## What you will do
Lay out the records from the line containing "You are a GUI" through the line containing "point(1184,356)" as a two-column CSV with the columns instruction and coordinates, one row per record. Put each record's text and its answer in one quoted field apiece, turn line breaks into spaces, and leave the pictures out.

## Supplied records
_ _ _

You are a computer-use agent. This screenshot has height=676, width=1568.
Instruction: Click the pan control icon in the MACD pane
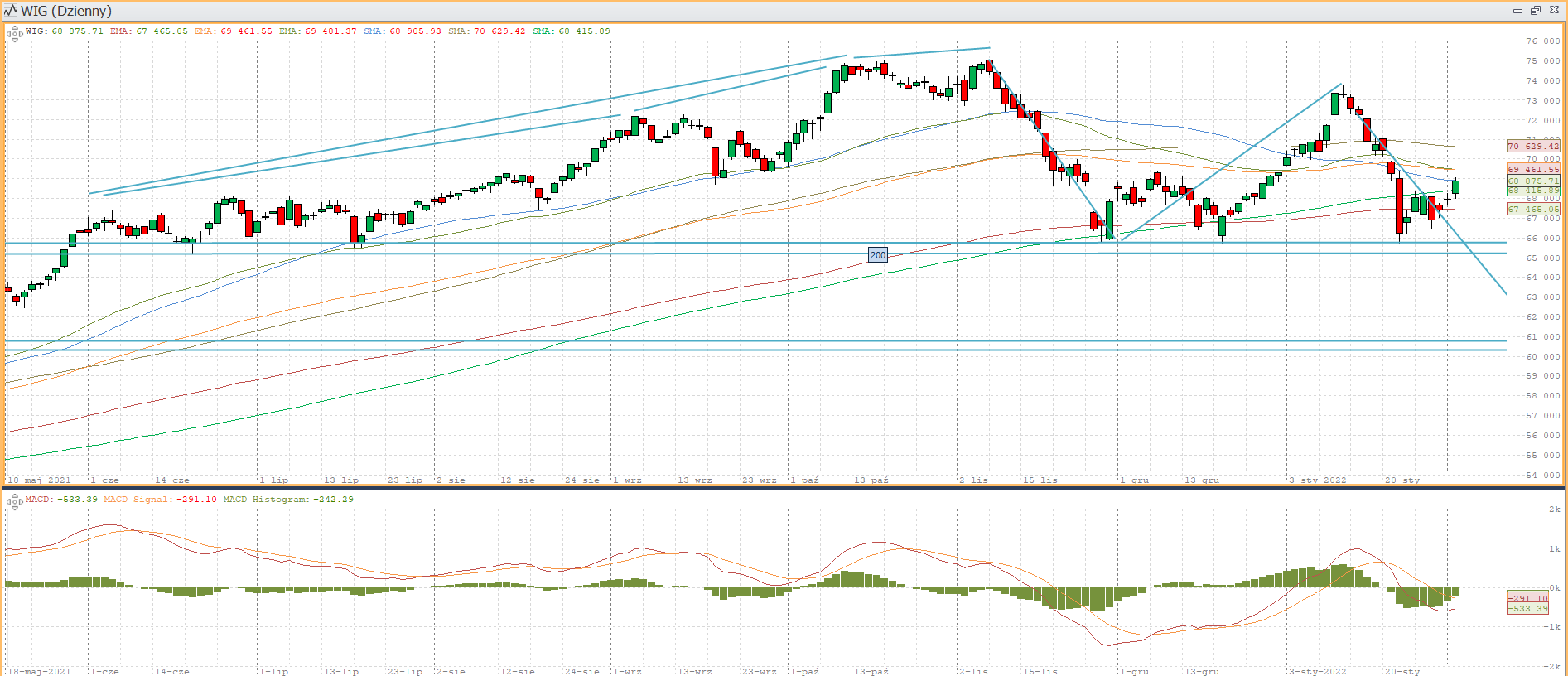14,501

_ _ _

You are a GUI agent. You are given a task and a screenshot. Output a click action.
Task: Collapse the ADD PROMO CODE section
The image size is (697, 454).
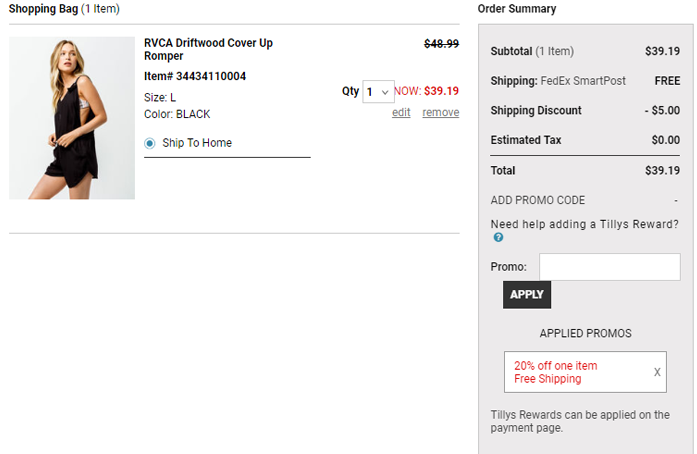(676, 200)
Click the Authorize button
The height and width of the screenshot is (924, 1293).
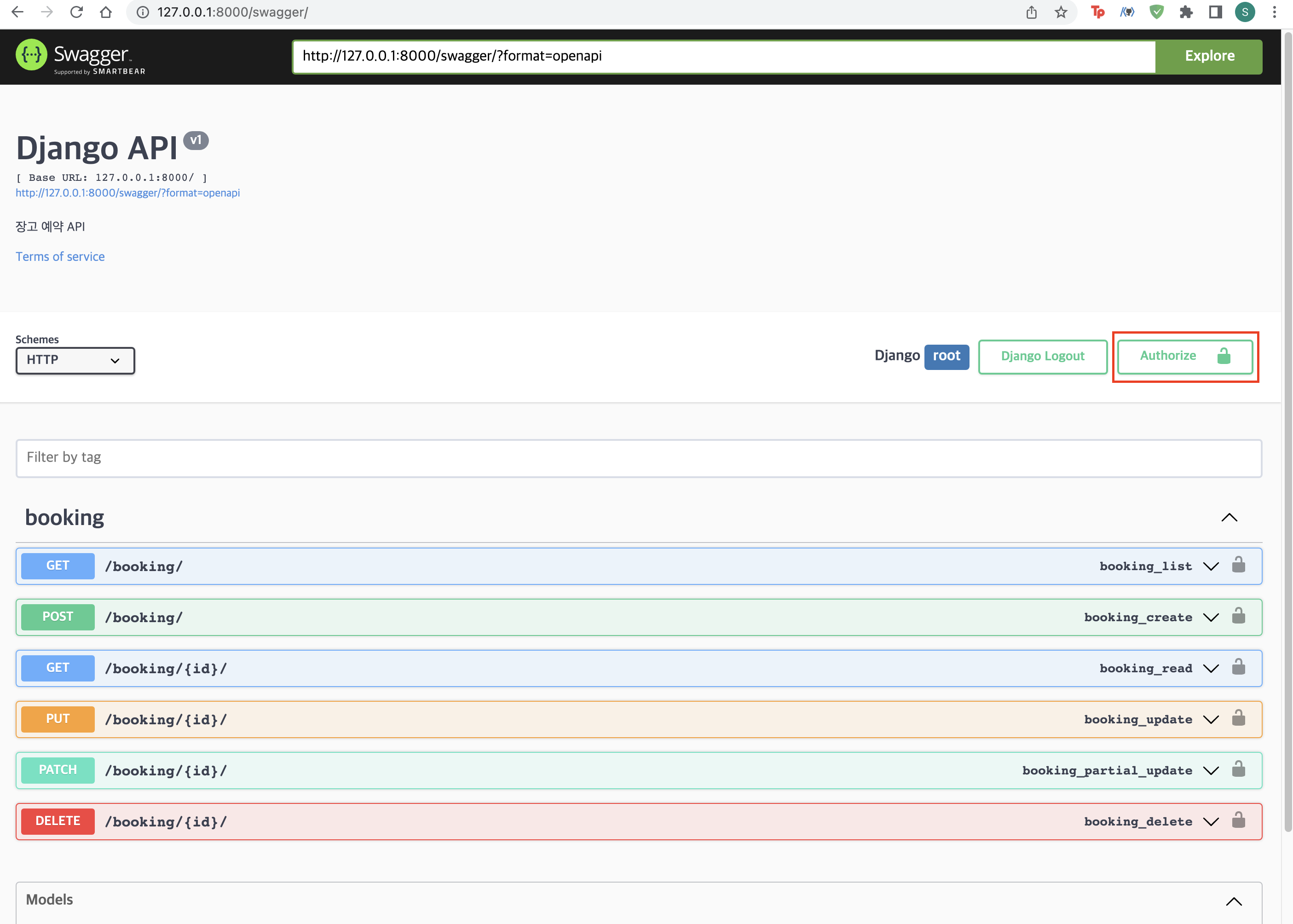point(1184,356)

_ _ _

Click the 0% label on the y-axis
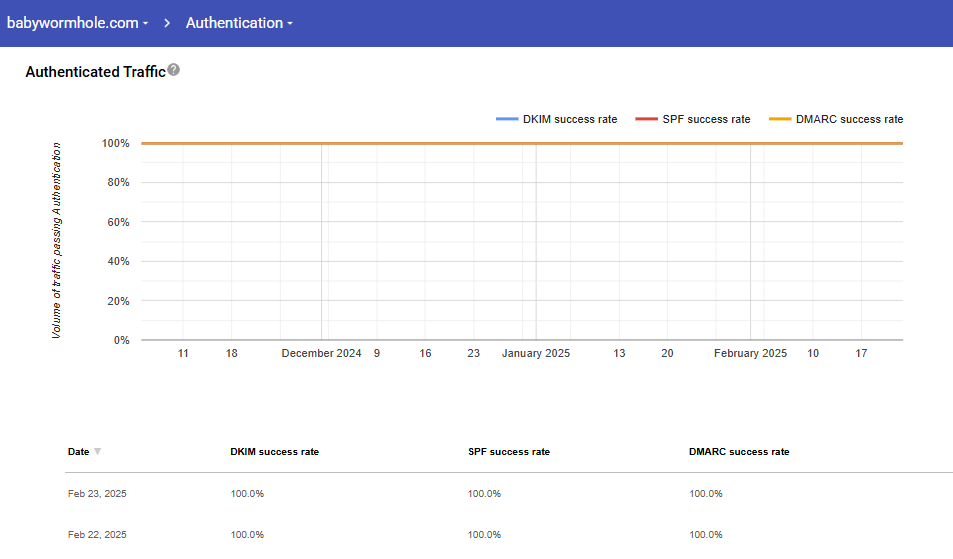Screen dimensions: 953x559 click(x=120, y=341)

_ _ _

## Completed exercise
instruction,coordinates
"You are a GUI agent. You are given a task and a screenshot. Output a click action. Task: Collapse the ADD PROMO CODE section The image size is (697, 454).","(676, 200)"
"Click the Authorize button The height and width of the screenshot is (924, 1293).","point(1184,356)"